At-the-Market Issuance Sales Agreement
On February 4, 2014, LRR Energy, L.P. (the Partnership) entered into an At-the-Market Issuance Sales Agreement (the Agreement), by and among the Partnership, LRE GP, LLC (the General Partner), LRE Operating, LLC (the Operating Subsidiary, and together with the Partnership and the General Partner, the Partnership Entities), and MLV & Co. LLC (MLV). Pursuant to the terms of the Agreement, the Partnership may sell from time to time through MLV, as sales agent, the Partnerships common units representing limited partner interests having an aggregate offering price of up to $75,000,000 (the Units). Sales of the Units, if any, will be made by any method permitted by law deemed to be an at-the-market offering as defined in Rule 415 under the Securities Act of 1933, as amended, including, without limitation, sales made directly on the New York Stock Exchange, on any other existing trading market for our common units or to or through a market maker.
Under the terms of the Agreement, the Partnership may also sell Units from time to time to MLV as principal for its own account at a price to be agreed upon at the time of sale. Any sale of Units to MLV as principal would be pursuant to the terms of a separate agreement between the Partnership and MLV.
The Units will be issued pursuant to a Registration Statement on Form S-3 (File No. 333-190865), which was declared effective by the U.S. Securities and Exchange Commission on September 10, 2013. Certain legal opinions related to the issuance of the Units are filed herewith as Exhibits 5.1 and 8.1.
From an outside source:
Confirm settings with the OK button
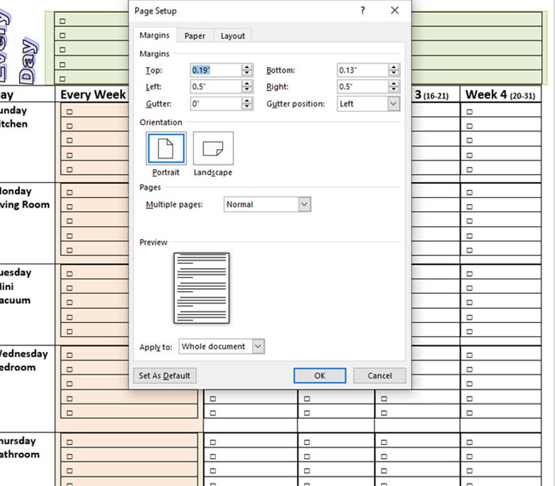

The Agreement contains customary representations, warranties and agreements of the Partnership Entities, and customary obligations of the parties and termination provisions. The Partnership Entities have agreed to indemnify MLV against certain liabilities, including liabilities under the Securities Act, or to contribute to payments MLV may be required to make because of any of those liabilities.
MLV may, from time to time, engage in transactions with and perform services for the Partnership and its affiliates in the ordinary course of its business.
The foregoing description of the Agreement is not complete and is qualified in its entirety by reference to the full text of the Agreement, a copy of which is filed as Exhibit 1.1 to this Current Report on Form 8-K and is incorporated in this Item 1.01 by reference.
The Partnerships second lien term loan requires that 50% of the net cash proceeds from any equity offering be used to repay borrowings outstanding under the term loan. The Partnership is seeking, and expects to receive, a waiver of this requirement from the lender under the term loan. In the event the Partnership receives the waiver, the Partnership plans to use the net proceeds from any offering of Units for general partnership purposes, including the repayment of borrowings outstanding under the Partnerships revolving credit facility. In the event the Partnership does not receive the waiver, the Partnership will use 50% of the net proceeds to repay borrowings outstanding under the term loan and the remaining net proceeds for general partnership purposes, including the repayment of borrowings outstanding under the Partnerships revolving credit facility.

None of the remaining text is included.